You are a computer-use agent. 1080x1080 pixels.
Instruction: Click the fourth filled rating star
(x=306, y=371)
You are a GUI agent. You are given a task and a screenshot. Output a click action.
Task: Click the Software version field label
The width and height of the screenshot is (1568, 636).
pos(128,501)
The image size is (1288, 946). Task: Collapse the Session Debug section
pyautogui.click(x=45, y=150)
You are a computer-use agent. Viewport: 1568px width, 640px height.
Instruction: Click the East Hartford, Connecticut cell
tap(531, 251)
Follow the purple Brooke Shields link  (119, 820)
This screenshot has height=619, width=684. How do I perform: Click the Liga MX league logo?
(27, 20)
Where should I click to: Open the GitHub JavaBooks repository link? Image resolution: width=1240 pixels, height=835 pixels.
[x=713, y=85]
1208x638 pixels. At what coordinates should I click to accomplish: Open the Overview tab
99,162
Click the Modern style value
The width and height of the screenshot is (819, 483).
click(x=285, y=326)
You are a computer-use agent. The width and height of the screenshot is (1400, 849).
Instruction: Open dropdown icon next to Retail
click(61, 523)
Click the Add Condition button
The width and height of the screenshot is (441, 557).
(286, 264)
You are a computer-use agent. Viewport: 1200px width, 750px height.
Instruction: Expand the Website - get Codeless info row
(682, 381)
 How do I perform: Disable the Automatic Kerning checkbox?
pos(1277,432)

**********

#### [What needs to be done]
Each entry above is to be written out exactly.

#### [The answer]
You are a computer-use agent. 1080x1080 pixels.
Instruction: Click the fourth filled rating star
(x=306, y=371)
You are a GUI agent. You are given a task and a screenshot. Output a click action.
Task: Click the Software version field label
The width and height of the screenshot is (1568, 636).
pos(128,501)
The image size is (1288, 946). Task: Collapse the Session Debug section
pyautogui.click(x=45, y=150)
You are a computer-use agent. Viewport: 1568px width, 640px height.
Instruction: Click the East Hartford, Connecticut cell
tap(531, 251)
Follow the purple Brooke Shields link  (119, 820)
This screenshot has height=619, width=684. How do I perform: Click the Liga MX league logo?
(27, 20)
Where should I click to: Open the GitHub JavaBooks repository link? Image resolution: width=1240 pixels, height=835 pixels.
[x=713, y=85]
1208x638 pixels. At what coordinates should I click to accomplish: Open the Overview tab
99,162
Click the Modern style value
The width and height of the screenshot is (819, 483).
click(x=285, y=326)
You are a computer-use agent. The width and height of the screenshot is (1400, 849).
Instruction: Open dropdown icon next to Retail
click(61, 523)
Click the Add Condition button
The width and height of the screenshot is (441, 557).
(286, 264)
You are a computer-use agent. Viewport: 1200px width, 750px height.
Instruction: Expand the Website - get Codeless info row
(682, 381)
 How do I perform: Disable the Automatic Kerning checkbox?
pos(1277,432)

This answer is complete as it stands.